ETL pipeline that connects data warehouse and GoogleSheets for Student Conversion tracking. The pipeline has one job:
- Conversion Tracker Refresh - Pulls latest enrollment data snapshot and refreshes the "Waitlist + Registration Tracker" tab in the Student Conversion Tracker tool (for all of our schools)
https://github.com/kippnorcal/Student-Conversion-Tracker.git
# Database connection
DB_SERVER=
DB=
DB_USER=
DB_PWD=
DB_SCHEMA=
# Google Developer Service Account
ACCOUNT_EMAIL=
# Mailgun variables
MG_API_KEY=
MG_API_URL=
MG_DOMAIN=
# Email Notification Variables
SENDER_EMAIL=
RECIPIENT_EMAIL=
A list of dictionaries that represent each school. List needs to be named SCHOOL_META_DATA. Each dictionary needs to contain the following key, value pairs:
school_name = String: School name from data warehouse for use in much of the Python code
school_id = Int: School ID of record
short_name = String: Used for runtime arguments. Do not use spaces in names.
sheets_key = String: Google Sheets key for school's attendance tracking worksheet
status = String: For beginning of school year as schools come online.

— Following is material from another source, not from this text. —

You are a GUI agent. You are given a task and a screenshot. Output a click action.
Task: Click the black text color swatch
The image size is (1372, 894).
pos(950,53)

Unless the value is 'ACTIVE', school will be
filtered out.
The sheets_key is the same keys used for the as attendance_response_letters job.
Use the same credentials as the attendance_response_letters job.
docker build -t student_conversion_tracker .
If running locally on a Mac with M1 chip, add --platform linux/amd46
.
docker build -t student_conversion_tracker . --platform linux/amd64
For all jobs and all schools:
docker run --rm -t student_conversion_tracker